Records for processing →
──────────

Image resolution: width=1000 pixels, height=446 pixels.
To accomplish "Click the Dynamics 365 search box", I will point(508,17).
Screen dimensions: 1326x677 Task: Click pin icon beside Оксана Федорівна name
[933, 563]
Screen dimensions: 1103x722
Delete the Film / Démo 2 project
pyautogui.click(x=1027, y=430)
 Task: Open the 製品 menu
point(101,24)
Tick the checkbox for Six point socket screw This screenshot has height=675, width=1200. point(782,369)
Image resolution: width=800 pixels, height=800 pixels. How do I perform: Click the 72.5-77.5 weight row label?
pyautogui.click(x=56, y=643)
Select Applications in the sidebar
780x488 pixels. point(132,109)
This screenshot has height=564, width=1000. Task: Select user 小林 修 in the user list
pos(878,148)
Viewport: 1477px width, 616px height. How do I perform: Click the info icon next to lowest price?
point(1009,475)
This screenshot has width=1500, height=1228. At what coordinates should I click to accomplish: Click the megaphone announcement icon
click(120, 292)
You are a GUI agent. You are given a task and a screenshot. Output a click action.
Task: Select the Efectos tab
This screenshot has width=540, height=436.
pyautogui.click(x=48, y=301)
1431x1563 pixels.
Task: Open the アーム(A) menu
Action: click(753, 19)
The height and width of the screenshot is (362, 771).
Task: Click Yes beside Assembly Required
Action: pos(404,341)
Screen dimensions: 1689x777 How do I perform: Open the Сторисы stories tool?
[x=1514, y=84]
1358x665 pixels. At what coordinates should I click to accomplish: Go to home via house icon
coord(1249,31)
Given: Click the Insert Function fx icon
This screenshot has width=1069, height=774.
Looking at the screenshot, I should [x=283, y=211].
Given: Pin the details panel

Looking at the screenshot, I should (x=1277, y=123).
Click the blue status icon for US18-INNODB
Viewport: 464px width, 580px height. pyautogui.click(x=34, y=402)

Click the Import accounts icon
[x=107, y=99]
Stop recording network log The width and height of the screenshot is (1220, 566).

──────────

Exercise prompt →
Reproduce the data above, switching every "icon" to "symbol" and leaving everything else unchanged.

Exercise solution →
Image resolution: width=1000 pixels, height=446 pixels.
To accomplish "Click the Dynamics 365 search box", I will point(508,17).
Screen dimensions: 1326x677 Task: Click pin symbol beside Оксана Федорівна name
[933, 563]
Screen dimensions: 1103x722
Delete the Film / Démo 2 project
pyautogui.click(x=1027, y=430)
 Task: Open the 製品 menu
point(101,24)
Tick the checkbox for Six point socket screw This screenshot has height=675, width=1200. point(782,369)
Image resolution: width=800 pixels, height=800 pixels. How do I perform: Click the 72.5-77.5 weight row label?
pyautogui.click(x=56, y=643)
Select Applications in the sidebar
780x488 pixels. point(132,109)
This screenshot has height=564, width=1000. Task: Select user 小林 修 in the user list
pos(878,148)
Viewport: 1477px width, 616px height. How do I perform: Click the info symbol next to lowest price?
point(1009,475)
This screenshot has width=1500, height=1228. At what coordinates should I click to accomplish: Click the megaphone announcement symbol
click(120, 292)
You are a GUI agent. You are given a task and a screenshot. Output a click action.
Task: Select the Efectos tab
This screenshot has width=540, height=436.
pyautogui.click(x=48, y=301)
1431x1563 pixels.
Task: Open the アーム(A) menu
Action: click(753, 19)
The height and width of the screenshot is (362, 771).
Task: Click Yes beside Assembly Required
Action: pos(404,341)
Screen dimensions: 1689x777 How do I perform: Open the Сторисы stories tool?
[x=1514, y=84]
1358x665 pixels. At what coordinates should I click to accomplish: Go to home via house symbol
coord(1249,31)
Given: Click the Insert Function fx symbol
This screenshot has width=1069, height=774.
Looking at the screenshot, I should [x=283, y=211].
Given: Pin the details panel

Looking at the screenshot, I should (x=1277, y=123).
Click the blue status symbol for US18-INNODB
Viewport: 464px width, 580px height. pyautogui.click(x=34, y=402)

Click the Import accounts symbol
[x=107, y=99]
Stop recording network log The width and height of the screenshot is (1220, 566).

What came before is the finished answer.